Our first hypothesis: that well-designed platform architectures for software products, like platform architectures for physical products such as a car or office furniture, can provide substantial R&D productivity benefits for development organizations. We define a product platform as a set of subsystems and interfaces that form a common structure from which a stream of derivative products can be efficiently developed and produced.1 That efficiency is measurable in terms of the cost and time required to generate products from underlying platforms.2

Platforms as an engineering concept are not new. A chapter in Modern Man by Henry Ford contains a careful delineation of subsystems inside an automobile and examines new component technologies both inside and outside the company to improve comfort, ease of use, and durability.3 And, during the development of the DC3 in the 1930s, a small team of dedicated engineers that wanted to make commercial passenger traffic profitable for the fledgling airlines designed the DC1 platform as a series of innovations to major aircraft subsystems. The new platform subsystems included new designs for a welded frame, new engines from suppliers, new navigation systems, stronger landing gear, and a passenger friendly interior, all designed during several weeks. Better versions emerged, leading to the DC3, and from it, a passenger version, a cargo version, a troop-carrying version, and so on, all derivative products based on the same product platform.4 Platforms are the common sense of yesteryear being rediscovered today by management in various industries.
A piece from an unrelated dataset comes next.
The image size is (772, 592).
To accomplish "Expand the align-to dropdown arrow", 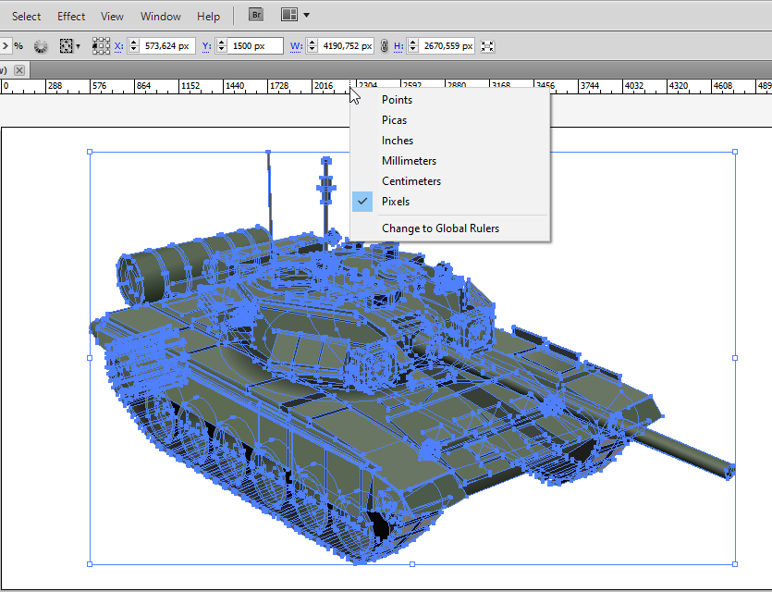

This definition — the platform composed of subsystems and interfaces between subsystems and the external environment — serves well for software. Indeed, at a conceptual level, the architecture of a software platform differs little from that of a chair. The chair’s subsystems include the pedestal, stem, seat, armrest, backrest; the subsystem interfaces include various fasteners, coasters, and user interfaces, such as the height adjustment lever and seat cushions.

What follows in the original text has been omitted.